Two Bechtel Transfer Projects are expected to smooth the way for future engineers and math and science teachers transferring from community colleges to CSUEB.
Assisted by two major grants from the S.D. Bechtel Jr. Foundation, Cal State East Bay is taking the lead among California State University’s 23 campuses in creating a model program that will ease the way for engineering students and students who want to become mathematics and science teachers to transfer from community colleges to CSUEB.
“One of our interests is in plugging leaks in the pipeline leading to the education and training of future math and science teachers and engineers,” said Susan Harvey, program officer for the S. D. Bechtel Jr., Foundation. “We hope the CSU East Bay community college transfer programs will become models for CSU campuses across the State”.
The programs, known as the Bechtel Transfer Project for Engineering and the Bechtel Transfer Project for Math and Science Education, will standardize classes students take at area community colleges while making sure that their lower division coursework meets requirements for admittance to Cal State East Bay. Emphasis also will go toward identifying prospective engineers and math and science teachers early in their college careers.
“The future economic and social vibrancy of our region depends on an increasingly well-educated and technologically skilled workforce,” Cal State East Bay President Mohammad Qayoumi said. “Innovative, well-prepared teachers are the key to developing that workforce through the region’s educational systems, and our partnership with the S. D. Bechtel, Jr. Foundation will help us address the critical need for engineers and math and science educators.”
Working to close the gap, Cal State East Bay increasingly has focused on science, technology, engineering and mathematics education, or STEM education, tripling the number of new math and science teachers graduating from the University in recent years. In 2007, for instance, CSUEB prepared 122 math and science teachers, up from 36 in 2003.
Among undergraduates earning degrees from a state public college or university, 65 percent of students planning to become teachers started their collegiate careers at a community college. In recognition of this trend and with support from the Bechtel grants, CSUEB faculty members recently invited colleagues from three area community colleges to the Hayward campus to lay the groundwork for the transfer projects, discussing details such as when and how to begin outreach to and advising for prospective STEM educators.
“Cal State East Bay is extremely proud to be a partner in the S. D. Bechtel, Jr. Foundation’s national efforts to improve education in the STEM disciplines,” said Michael Leung, dean of the College of Science for Cal State East Bay.

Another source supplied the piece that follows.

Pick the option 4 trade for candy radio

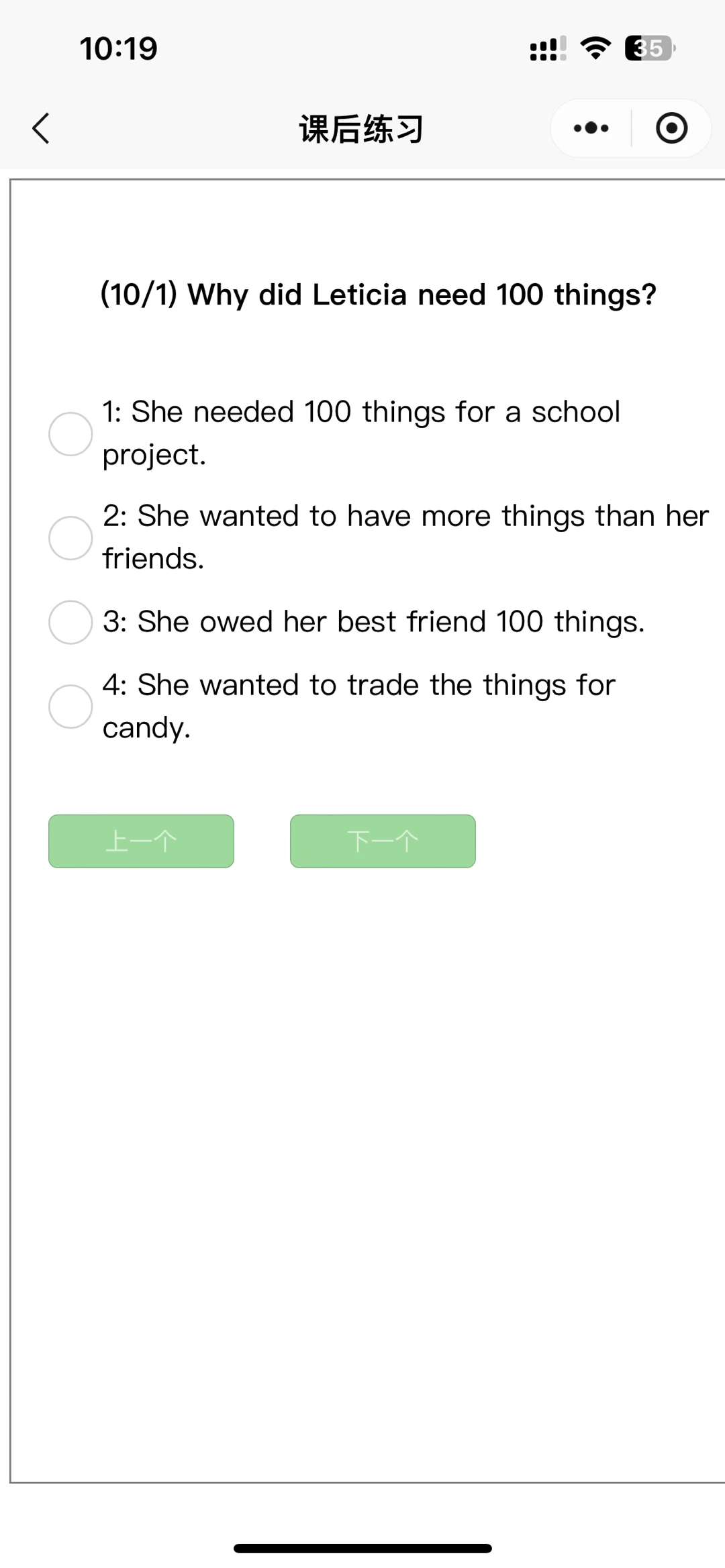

“These two grants are perfect illustrations of S. D. Bechtel, Jr. Foundation’s bold, innovative move to solve some of the pressing problems facing STEM education,” said Leung. “Together, they will create a best practice model for the CSU system to allow the transfer of community college students to CSU for careers in math and science teacher education and engineering with minimum attrition and credit loss.”
By 2014, science and engineering occupations in the United States are expected to grow by 21 percent, compared with 13 percent in all other occupations, according to the Bureau of Labor Statistics. Yet nearly 69 percent of middle school students in mathematics, 45 percent of high school biology students and 66 percent of high school physics students were being taught by teachers who had no major or certification in these fields, a 2007 congressional report revealed. California alone is projected to need more than 33,000 new math and science teachers in the next 10 years.
The Bechtel Transfer Projects represent two of the many STEM projects underway at Cal State East Bay, ranging from a scholarship program that trains students to become effective STEM educators in urban school districts to innovative outreach and partnerships with K-12 districts and community colleges to address significant shortages in engineering fields.
“We have identified the STEM disciplines as key priorities for the university in the future,” Qayoumi said. “This is particularly important work for Cal State East Bay, which is becoming a major regional resource as a hub for science, technology, engineering and math education.”
The S. D. Bechtel Jr. Foundation, a family foundation, supports Bay Area non-profit programs providing sustained benefits primarily in the areas of STEM education and the environment.
Founded in 1957, California State University, East Bay serves the San Francisco Bay Area with two campuses — in Hayward and Concord — and a professional development center in downtown Oakland. Cal State East Bay offers undergraduate and graduate degrees and programs in 100 fields of study, including a doctoral degree in Educational Leadership for Social Justice.